PHK dengan Alasan AI: Tren atau Taktik?
Dulu, PHK (pemutusan hubungan kerja) adalah kabar buruk yang membuat harga saham perusahaan anjlok. Namun belakangan, beberapa perusahaan justru mengalami kenaikan saham setelah mengumumkan PHK. Block, Snap, Meta, dan Amazon adalah contohnya. Mereka semua menyebutkan AI sebagai alasan utama pemotongan tenaga kerja.
Bagi para CEO yang menghadapi tekanan investor, taktik ini terlihat menarik: sebut AI, kurangi karyawan, dan saksikan saham melonjak. Namun, sebagai mantan karyawan yang pernah di-PHK dan kini menjadi penasihat bagi perusahaan Fortune 500, saya meminta para pemimpin untuk berhati-hati sebelum menjadikan AI sebagai alasan utama PHK.
Apakah PHK Benar-Benar karena AI?
Survei Goldman Sachs menunjukkan hanya 11% klien mereka yang memangkas pekerjaan karena AI. Data LinkedIn juga mengindikasikan bahwa AI belum secara langsung menyebabkan penurunan perekrutan. Banyak PHK yang terjadi tahun ini lebih disebabkan oleh:
- Overhire pada 2021-2022
- Perekonomian yang melambat
- Permintaan konsumen yang menurun
- Kegagalan dalam strategi produk
Namun, alasan-alasan tersebut tidak terdengar seglamour "AI" saat disampaikan dalam laporan keuangan. Seperti yang dikatakan investor Tech Terrence Rohan:
"Menyebut AI membuat cerita lebih menarik. Setidaknya, hal itu membuat Anda tidak terlihat sebagai pihak yang hanya memotong karyawan demi efisiensi belaka."
Dampak PHK Lebih dari Sekadar Angka Saham
Meskipun saham mungkin naik setelah PHK, cerita yang tersebar jauh lebih luas daripada lonjakan harga saham. Saya pernah mengalaminya sendiri: kehilangan pekerjaan adalah pengalaman yang menyakitkan dan mengganggu. Sebagai seorang CEO yang harus melapor ke dewan setiap kuartal, saya tahu betapa sulitnya mengambil keputusan keras seperti PHK. Namun, bagaimana cara Anda mengambil keputusan dan bagaimana Anda mengomunikasikannya itulah yang benar-benar penting.
Pesan untuk Para Pemimpin: Berkomunikasilah dengan Empati
Berikut adalah hal-hal yang perlu dipertimbangkan para pemimpin saat mengumumkan PHK:
1. Ingatlah Makna Sebenarnya dari PHK bagi Karyawan
Bagi karyawan yang di-PHK, kehilangan pekerjaan bukan hanya tentang pendapatan.

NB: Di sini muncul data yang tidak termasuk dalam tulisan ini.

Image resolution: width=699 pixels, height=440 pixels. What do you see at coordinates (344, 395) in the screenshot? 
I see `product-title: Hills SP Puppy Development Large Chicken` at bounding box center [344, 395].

Mereka juga kehilangan:
- Asuransi kesehatan
- Asuransi jiwa
- Iuran pensiun
- Perlindungan cacat
- Rutinitas harian dan rasa memiliki
Bagi karyawan yang tersisa, mereka melihat tim mana yang dihilangkan dan apa yang dikerjakan oleh rekan-rekan mereka. Mereka merasa cemas dan mengamati. Cerita yang Anda sampaikan kepada publik akan menunjukkan jenis perusahaan seperti apa Anda saat ini dan di masa depan.
2. Transparansi dan Kejujuran Lebih Berharga daripada Narasi yang Menarik
Jangan gunakan AI sebagai alasan utama PHK jika itu bukan penyebab utamanya. Karyawan dan publik akan mengetahui kebenarannya. Komunikasi yang jujur dan penuh empati akan menjaga kepercayaan dan moral karyawan.
3. Fokus pada Masa Depan Perusahaan
Setelah PHK, perusahaan perlu menunjukkan komitmen untuk mendukung karyawan yang tersisa. Berikan pelatihan, pengembangan karier, dan dukungan psikologis jika diperlukan. Tunjukkan bahwa perusahaan peduli terhadap kesejahteraan karyawan, baik yang pergi maupun yang tetap.
Kesimpulan: PHK Bukan Sekadar Strategi Bisnis
PHK adalah keputusan yang sulit dan memiliki dampak jangka panjang. Menggunakan AI sebagai alasan utama tanpa dasar yang kuat hanya akan merusak reputasi perusahaan. Sebagai pemimpin, Anda memiliki tanggung jawab untuk mengambil keputusan dengan bijaksana dan mengomunikasikannya dengan penuh pertimbangan. Ingatlah bahwa karyawan adalah aset terbesar perusahaan, dan bagaimana Anda memperlakukan mereka akan menentukan masa depan perusahaan Anda.